**Goal of the exercise**
Take the lines of the data below from the very first through the line containing "This screenshot has height=423, width=777." and output them exactly, pictures excluded.

(Pixel coordinate grounding data)
^^^^^^^^^^^^^^^^

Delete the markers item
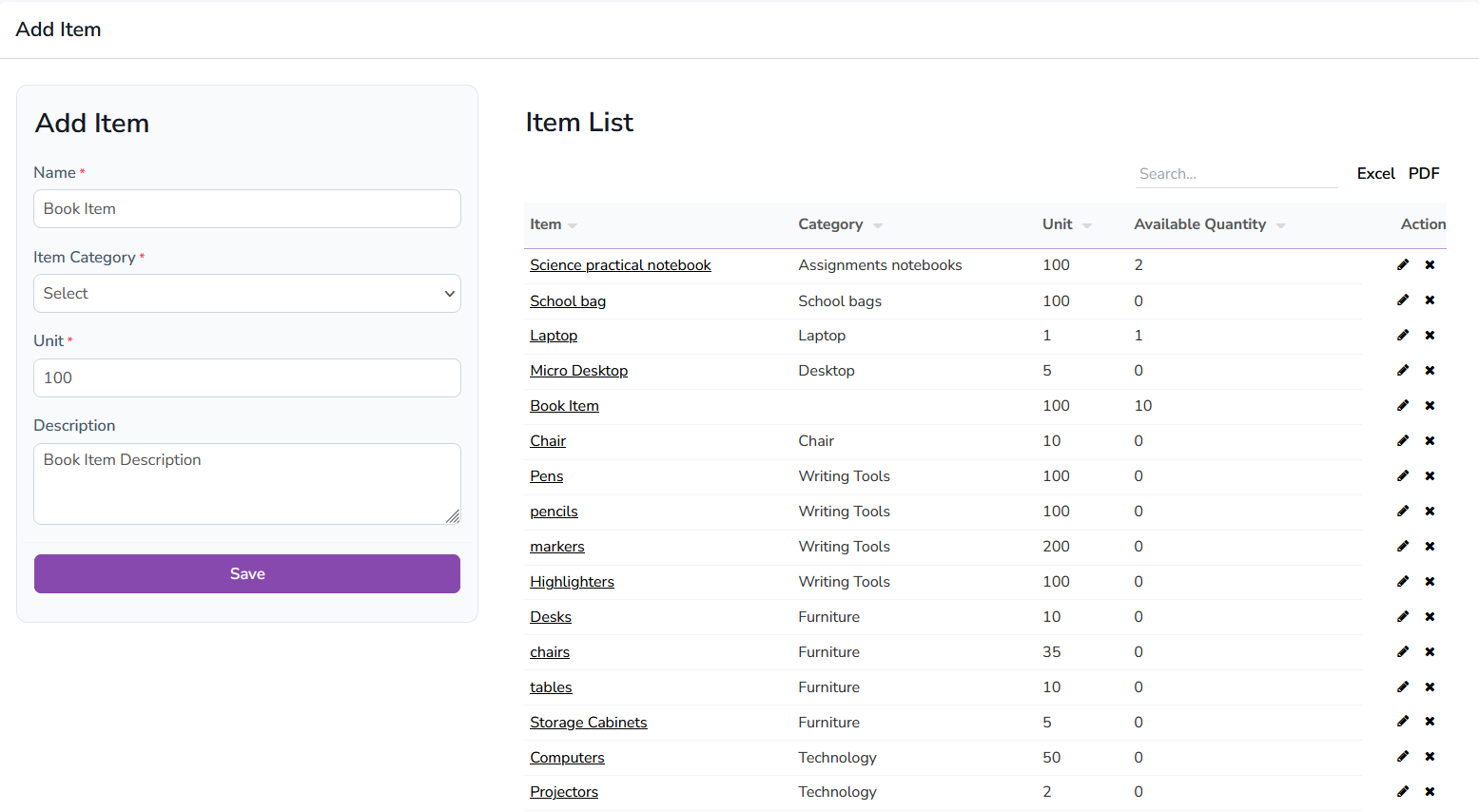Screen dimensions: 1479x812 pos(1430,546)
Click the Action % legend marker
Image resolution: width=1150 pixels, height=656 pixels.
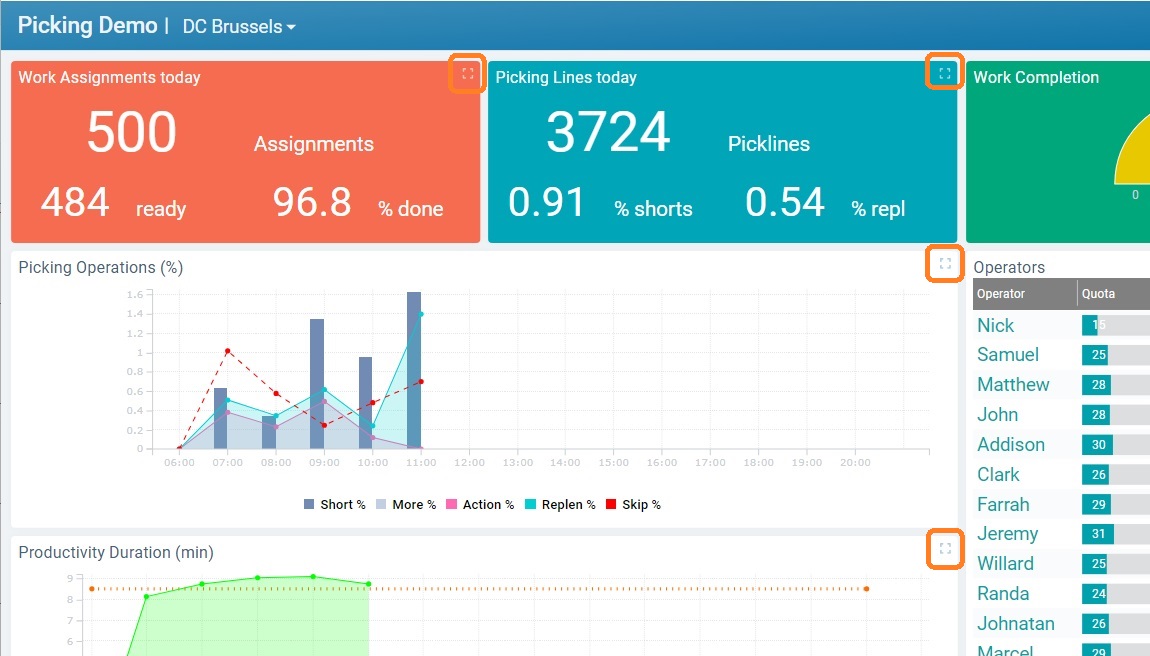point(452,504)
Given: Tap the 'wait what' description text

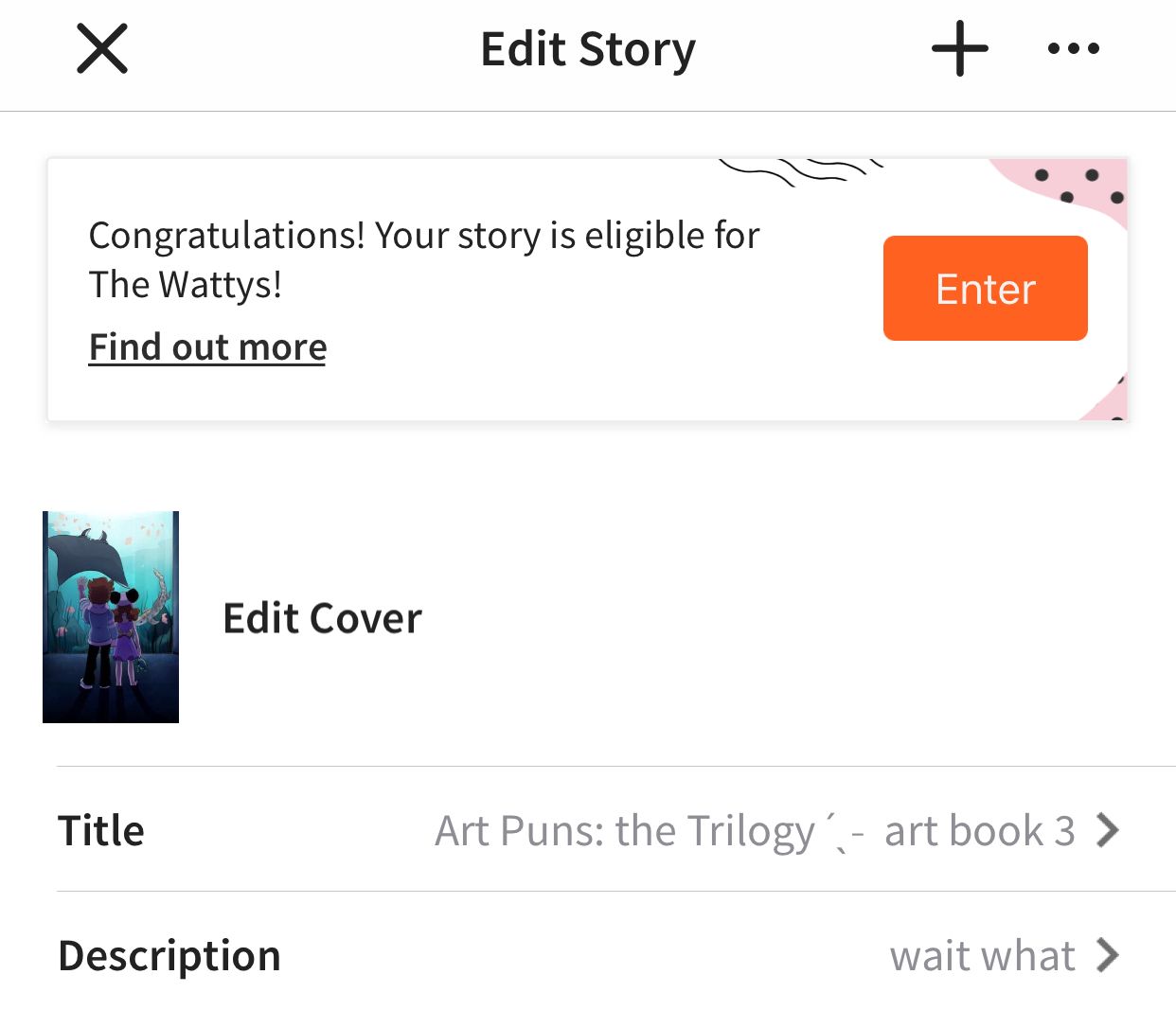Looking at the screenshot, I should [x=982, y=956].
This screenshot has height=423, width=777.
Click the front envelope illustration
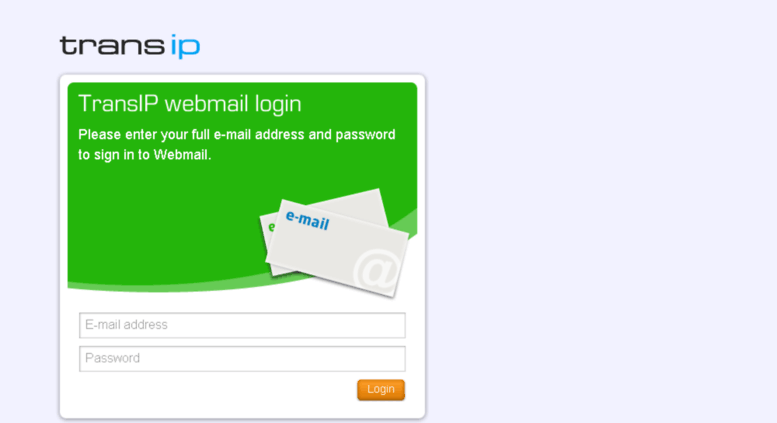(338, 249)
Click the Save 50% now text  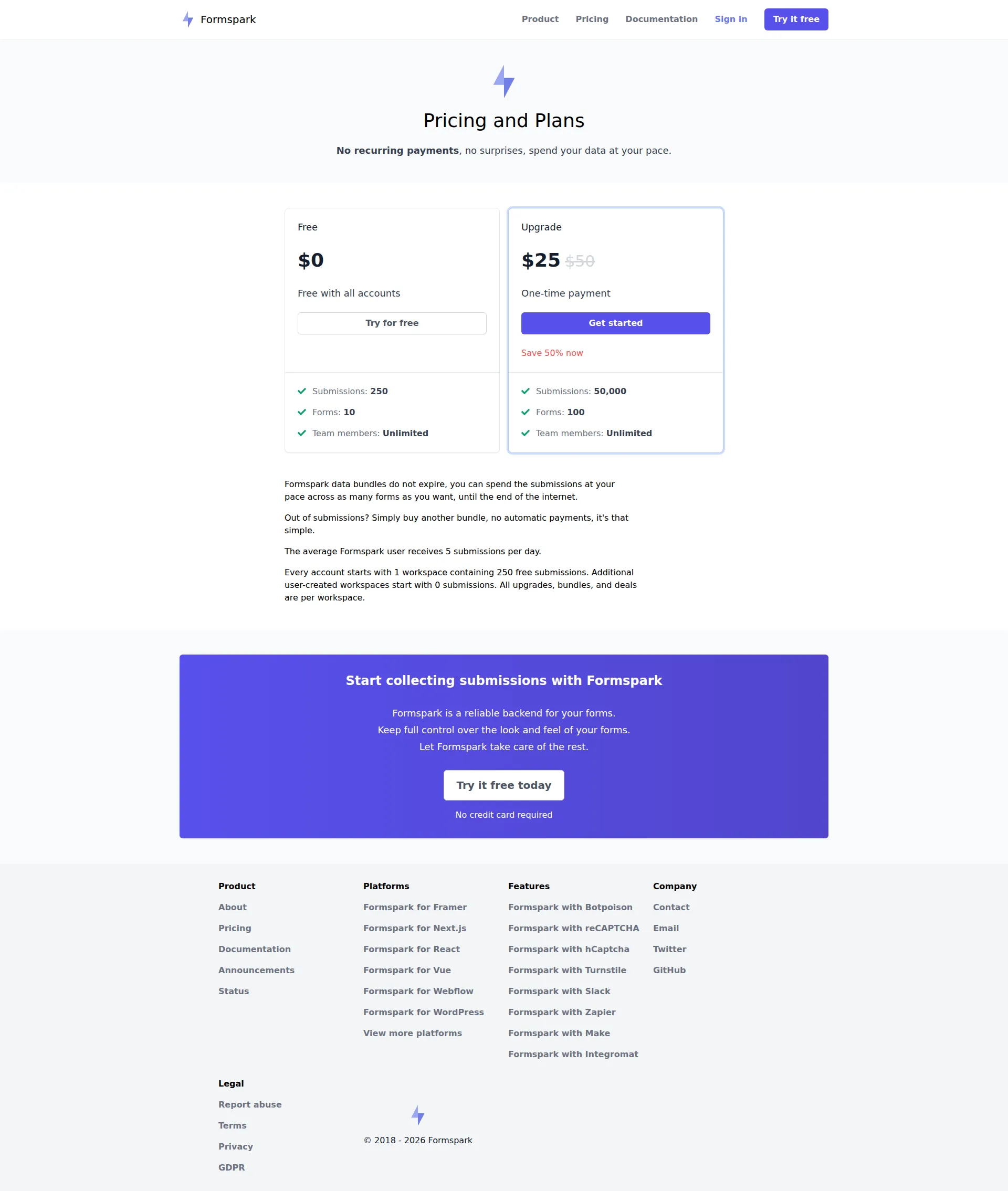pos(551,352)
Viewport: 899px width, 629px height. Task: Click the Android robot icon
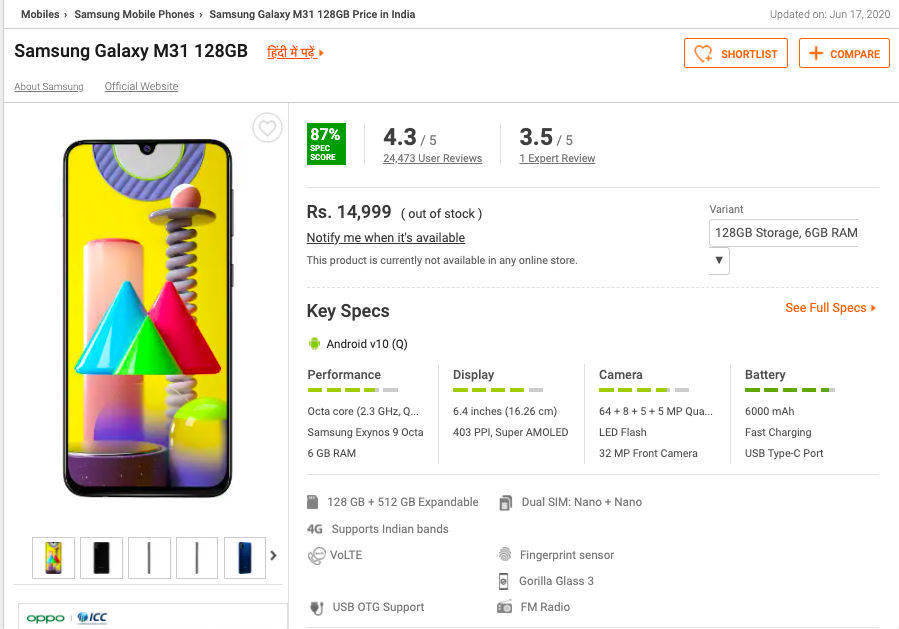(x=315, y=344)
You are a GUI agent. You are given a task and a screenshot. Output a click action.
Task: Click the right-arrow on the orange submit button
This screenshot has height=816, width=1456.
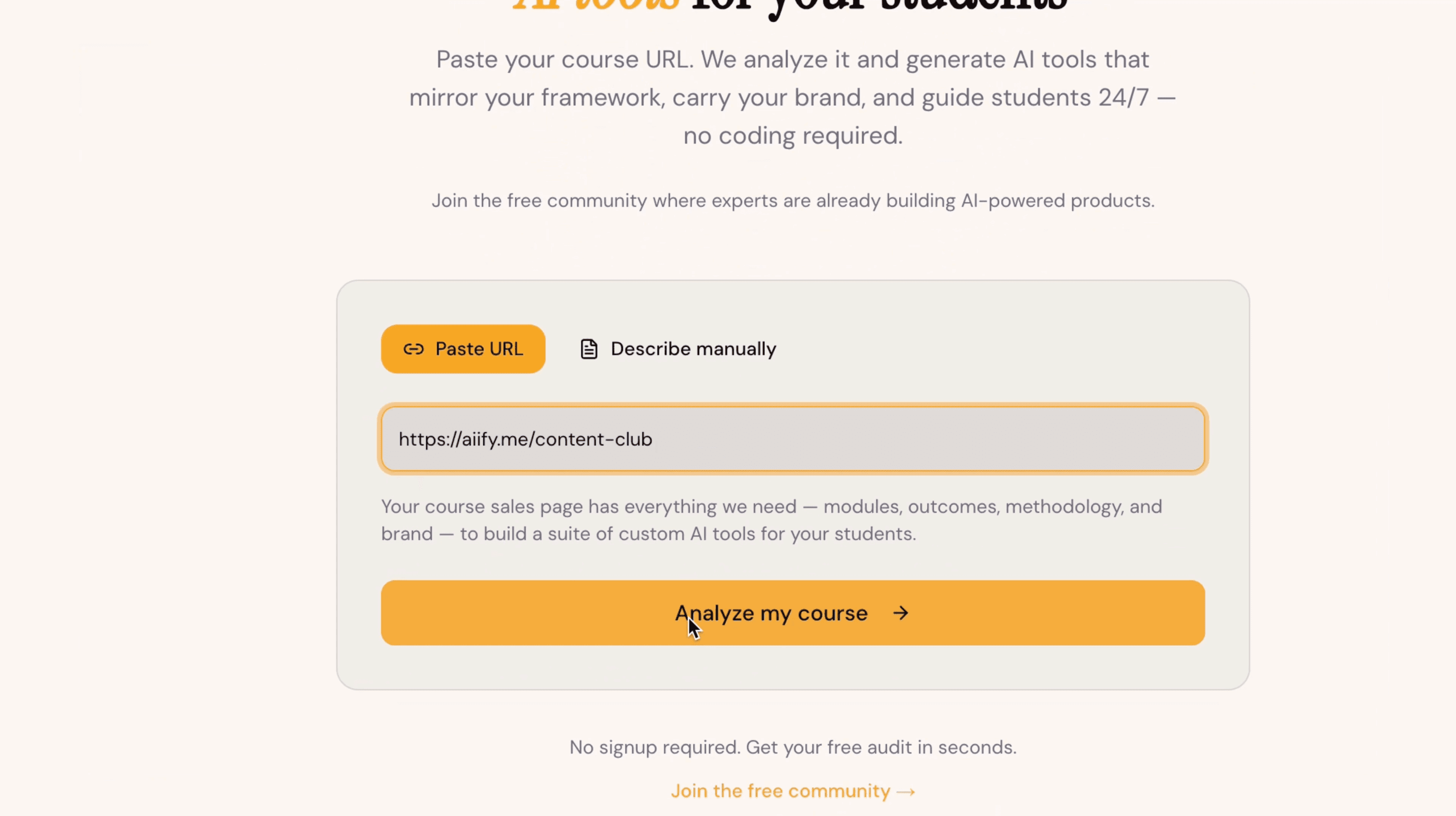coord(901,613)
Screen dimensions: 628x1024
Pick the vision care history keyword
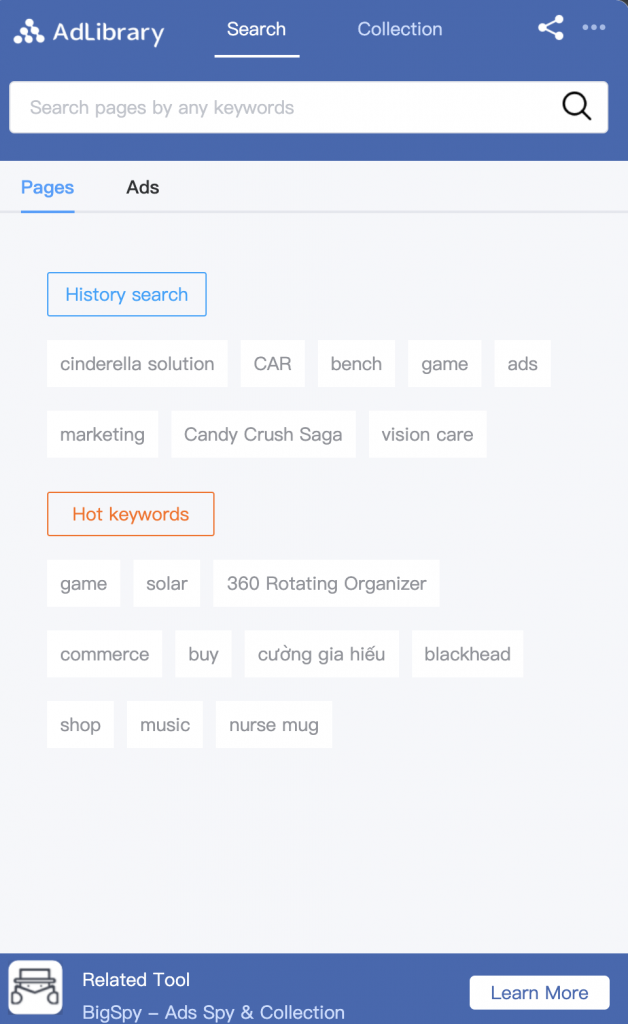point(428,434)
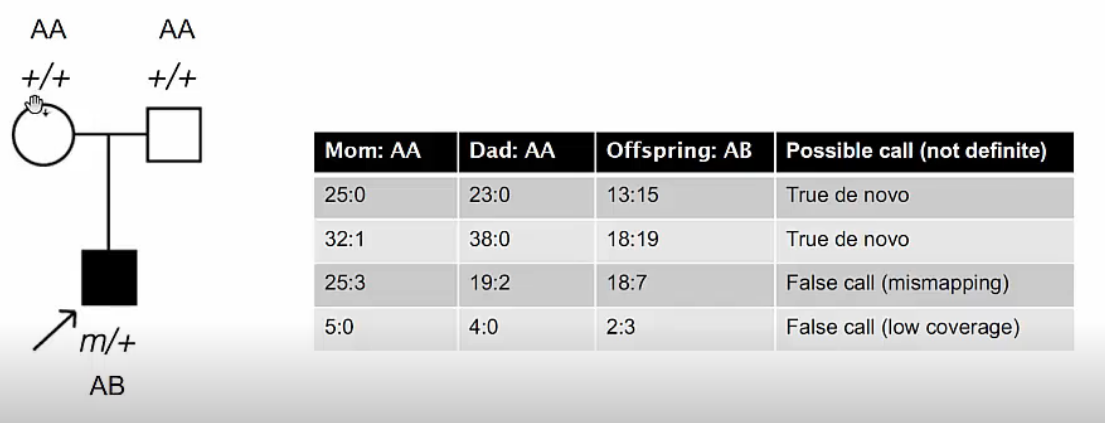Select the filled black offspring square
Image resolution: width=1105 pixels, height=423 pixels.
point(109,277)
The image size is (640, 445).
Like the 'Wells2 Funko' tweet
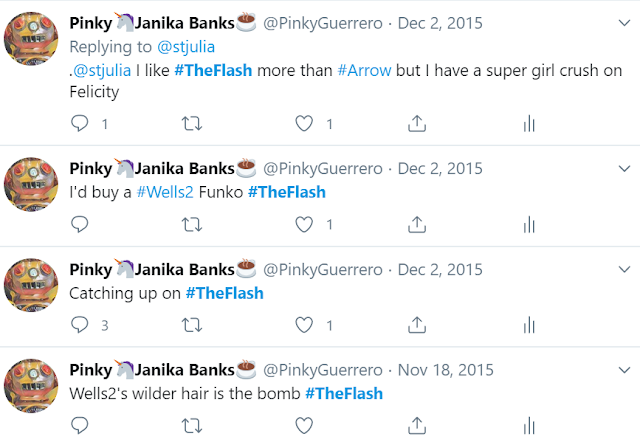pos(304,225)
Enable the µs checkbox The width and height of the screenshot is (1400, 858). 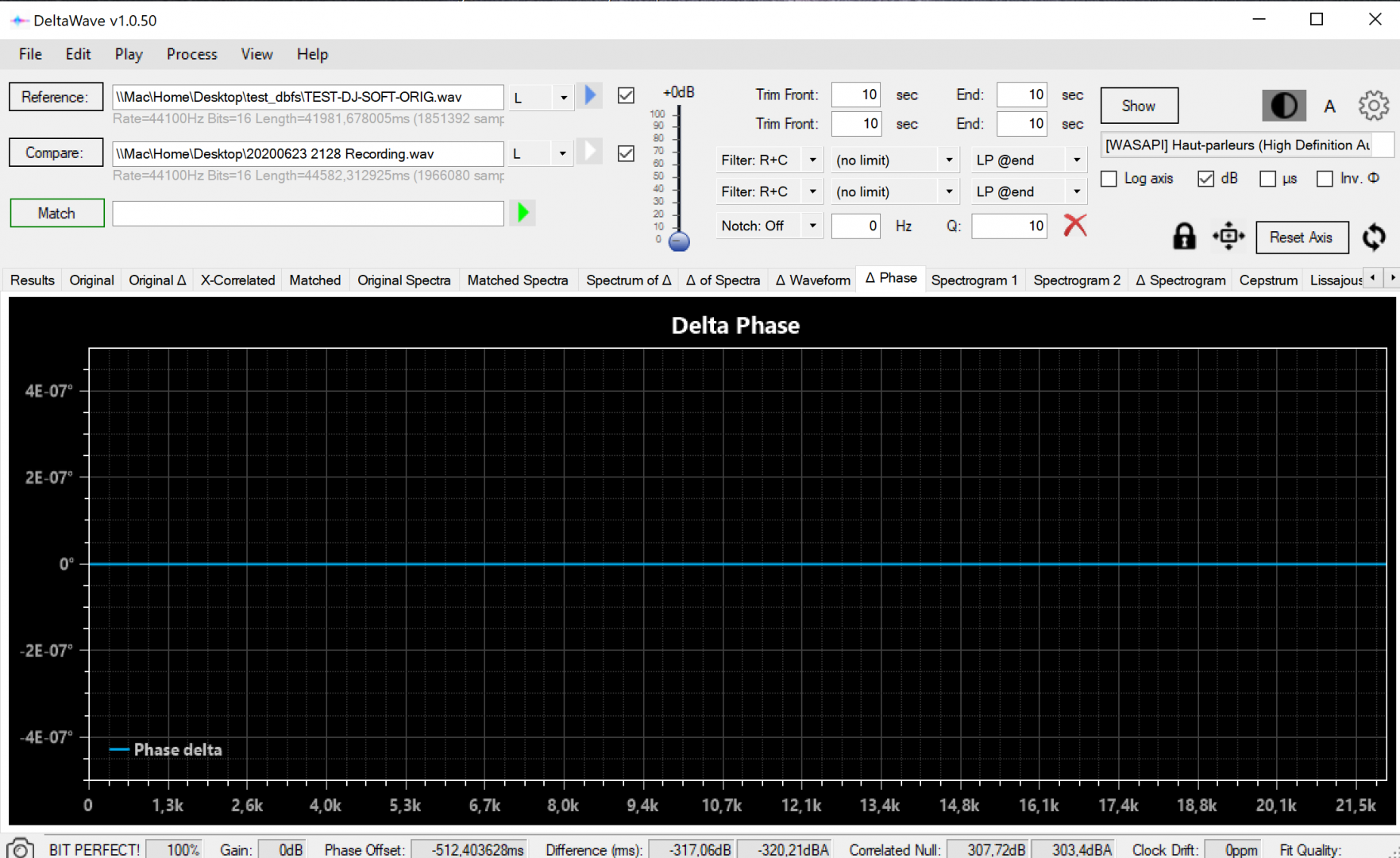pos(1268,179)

^^^^^^^^^^^^^^^^

**Answer to this task**
Delete the markers item
Screen dimensions: 1479x812 pos(1430,546)
Click the Action % legend marker
Image resolution: width=1150 pixels, height=656 pixels.
point(452,504)
Given: Tap the 'wait what' description text

Looking at the screenshot, I should [x=982, y=956].
This screenshot has height=423, width=777.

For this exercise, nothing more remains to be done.